Your response must be made up of each line in the data below that contains the string "computer".
-- -- --
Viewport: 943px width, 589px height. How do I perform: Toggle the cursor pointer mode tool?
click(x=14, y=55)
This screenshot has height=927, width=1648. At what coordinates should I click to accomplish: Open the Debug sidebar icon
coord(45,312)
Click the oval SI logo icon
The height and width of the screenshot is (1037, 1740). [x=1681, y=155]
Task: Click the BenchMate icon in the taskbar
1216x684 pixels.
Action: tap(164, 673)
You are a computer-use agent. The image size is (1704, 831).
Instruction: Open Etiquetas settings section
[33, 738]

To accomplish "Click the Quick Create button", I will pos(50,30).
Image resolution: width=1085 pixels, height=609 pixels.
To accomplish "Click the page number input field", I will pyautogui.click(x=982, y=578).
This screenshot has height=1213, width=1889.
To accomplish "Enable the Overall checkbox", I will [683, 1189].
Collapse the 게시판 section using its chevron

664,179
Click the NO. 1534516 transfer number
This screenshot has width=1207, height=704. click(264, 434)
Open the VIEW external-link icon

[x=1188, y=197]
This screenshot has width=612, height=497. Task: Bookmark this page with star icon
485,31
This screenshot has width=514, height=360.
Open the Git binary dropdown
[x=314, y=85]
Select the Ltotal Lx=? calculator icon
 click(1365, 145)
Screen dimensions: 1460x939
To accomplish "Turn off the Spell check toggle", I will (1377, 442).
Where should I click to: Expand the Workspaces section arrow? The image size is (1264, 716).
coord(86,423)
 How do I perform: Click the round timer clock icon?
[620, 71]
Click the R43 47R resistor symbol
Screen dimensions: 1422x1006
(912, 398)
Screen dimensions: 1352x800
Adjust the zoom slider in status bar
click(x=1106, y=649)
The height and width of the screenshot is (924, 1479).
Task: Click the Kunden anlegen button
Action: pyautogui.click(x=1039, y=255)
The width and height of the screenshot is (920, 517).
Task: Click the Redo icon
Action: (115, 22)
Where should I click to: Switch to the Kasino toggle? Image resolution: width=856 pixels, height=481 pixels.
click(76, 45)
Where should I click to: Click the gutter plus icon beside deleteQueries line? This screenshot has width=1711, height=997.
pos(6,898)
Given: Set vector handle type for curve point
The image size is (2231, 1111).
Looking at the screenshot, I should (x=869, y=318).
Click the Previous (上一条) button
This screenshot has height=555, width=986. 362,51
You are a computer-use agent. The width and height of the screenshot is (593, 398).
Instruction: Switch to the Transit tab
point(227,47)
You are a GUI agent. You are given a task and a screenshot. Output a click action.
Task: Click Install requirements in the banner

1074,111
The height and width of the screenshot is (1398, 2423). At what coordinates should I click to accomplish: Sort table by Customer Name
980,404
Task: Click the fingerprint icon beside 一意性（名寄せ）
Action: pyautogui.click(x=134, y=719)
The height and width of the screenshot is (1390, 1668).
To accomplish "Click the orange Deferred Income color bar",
-- -- --
EXERCISE ANSWER:
You are a computer-use agent. The image size is (1704, 831).
You are a computer-use agent. The width and height of the screenshot is (593, 398).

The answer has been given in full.